Pemerintah AS menyampaikan kekhawatiran bahwa perusahaan-perusahaan AS, termasuk penyedia layanan pembayaran dan bank, tidak dilibatkan secara memadai dalam proses pembuatan kebijakan QRIS. Mereka mengklaim tidak diberi kesempatan untuk memberikan pandangan mengenai sistem tersebut, termasuk bagaimana QRIS dapat dirancang agar terintegrasi dengan sistem pembayaran yang sudah ada.
Selain QRIS, AS juga menyoroti Peraturan BI No. 19/08/2017 tentang Gerbang Pembayaran Nasional (GPN) yang mewajibkan seluruh transaksi debit dan kredit ritel domestik diproses melalui lembaga switching GPN yang berlokasi di Indonesia dan memiliki izin dari BI. AS mengkritik pembatasan kepemilikan asing sebesar 20% pada perusahaan yang ingin berpartisipasi dalam GPN.

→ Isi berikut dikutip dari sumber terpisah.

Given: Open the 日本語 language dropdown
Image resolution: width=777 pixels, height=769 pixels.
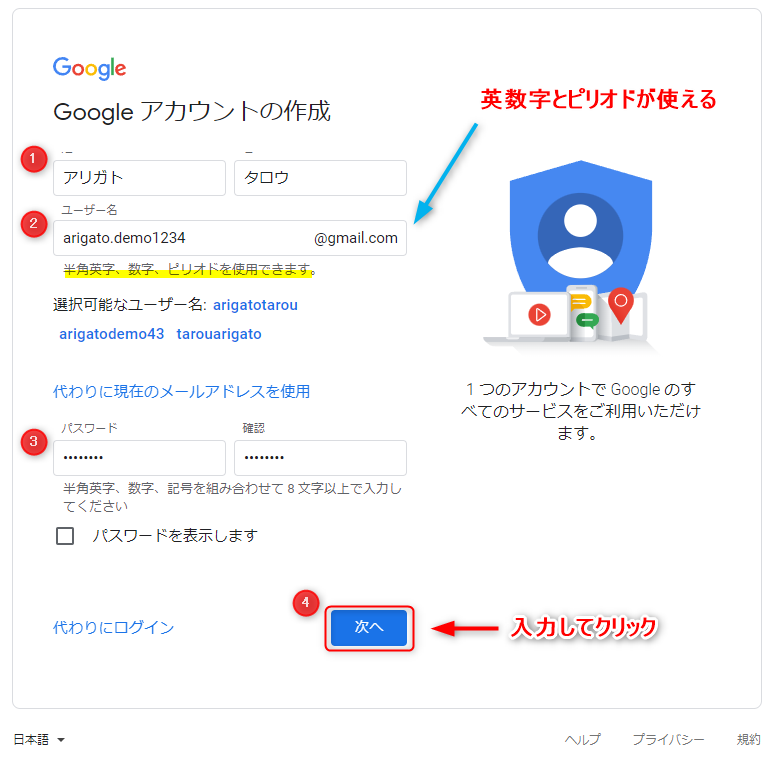Looking at the screenshot, I should pyautogui.click(x=39, y=739).
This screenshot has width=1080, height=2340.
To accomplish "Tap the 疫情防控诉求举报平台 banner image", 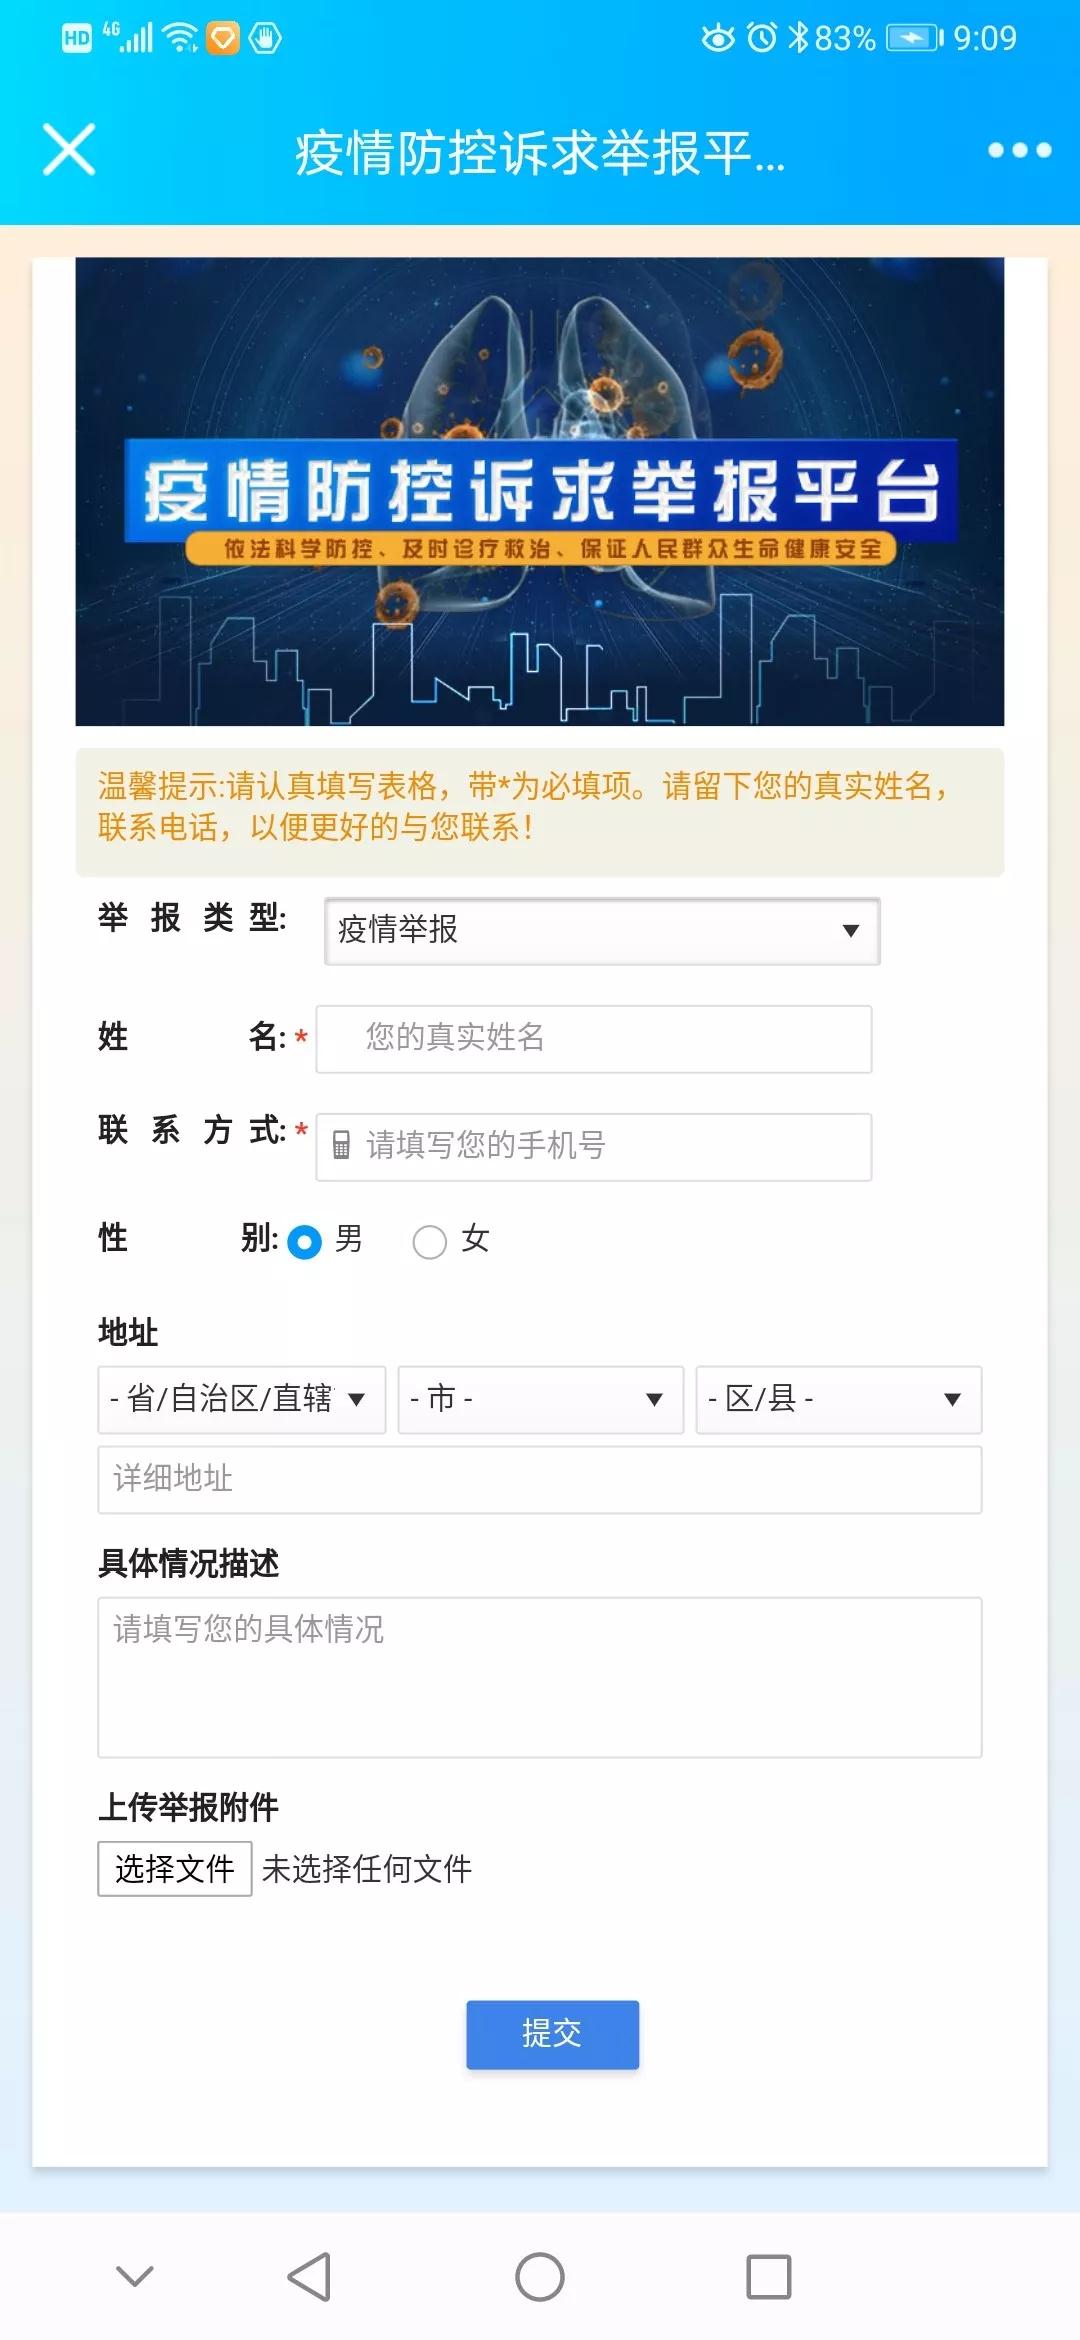I will [x=540, y=491].
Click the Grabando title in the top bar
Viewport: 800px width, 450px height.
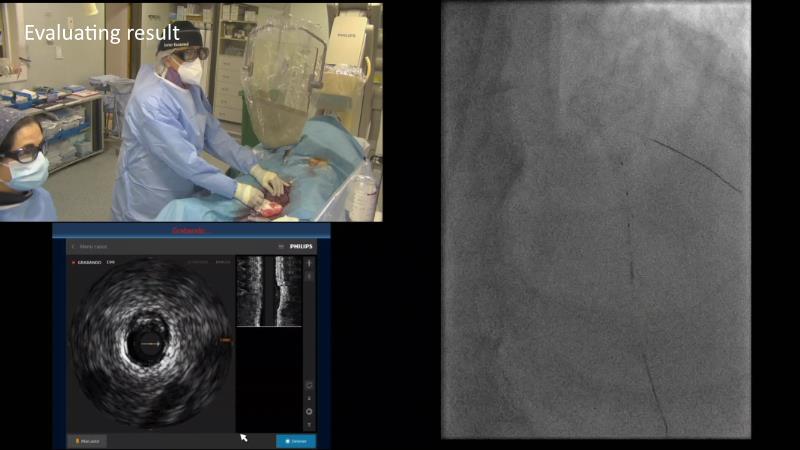190,231
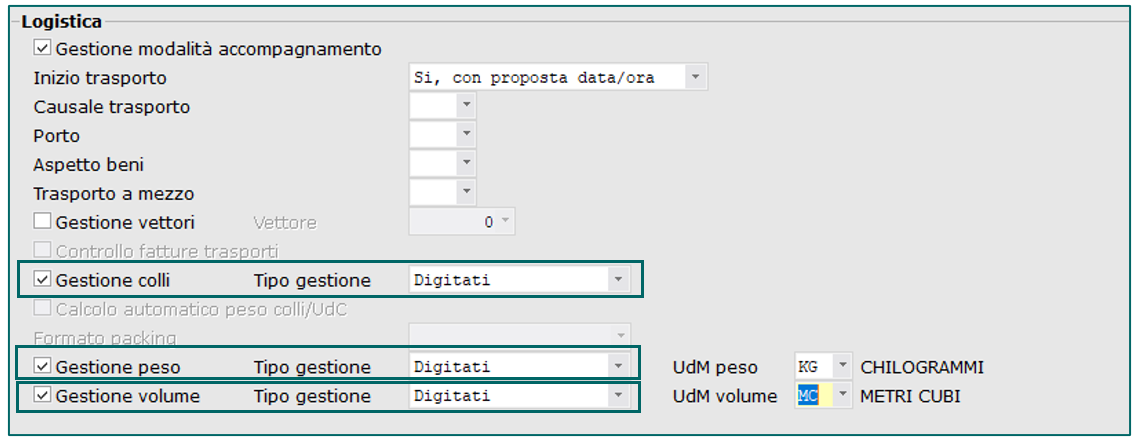Open the Trasporto a mezzo dropdown
This screenshot has height=440, width=1134.
click(x=466, y=193)
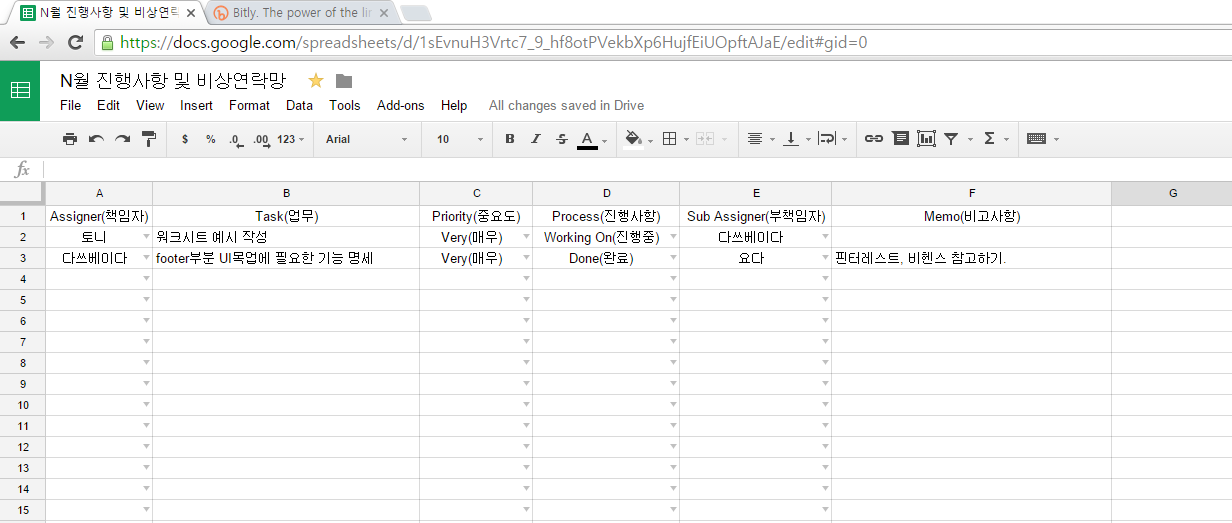This screenshot has height=523, width=1232.
Task: Click the Filter funnel icon
Action: pos(952,139)
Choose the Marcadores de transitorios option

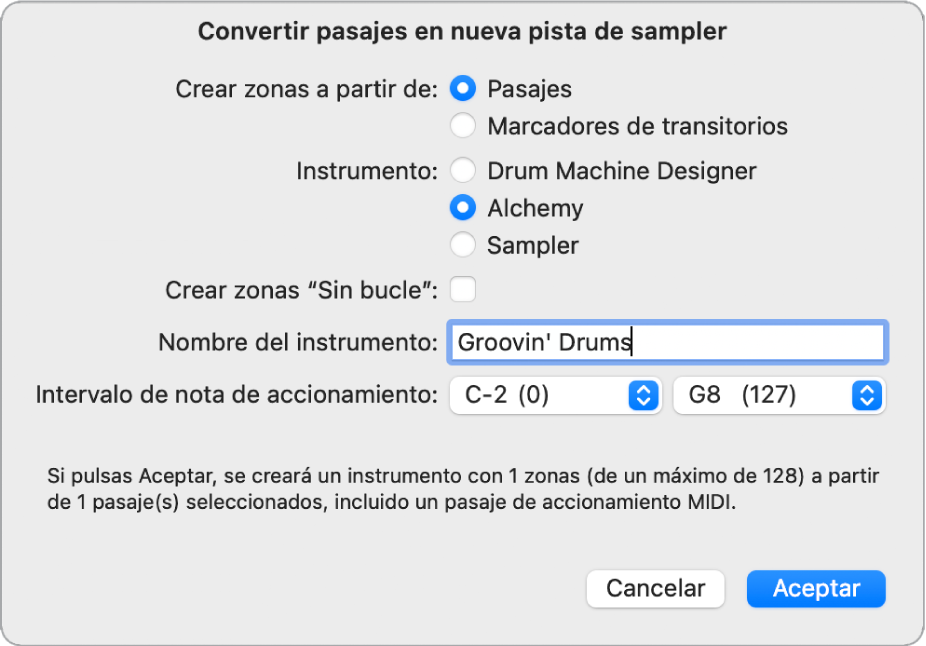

USTR juga menyoroti kewajiban bagi perusahaan asing untuk menjalin kerjasama dengan switch GPN Indonesia yang berlisensi untuk memproses transaksi ritel domestik. Mereka mengkritik persyaratan bahwa BI harus menyetujui perjanjian tersebut dan persetujuan tersebut bergantung pada dukungan perusahaan mitra asing terhadap pengembangan industri dalam negeri, termasuk melalui transfer teknologi.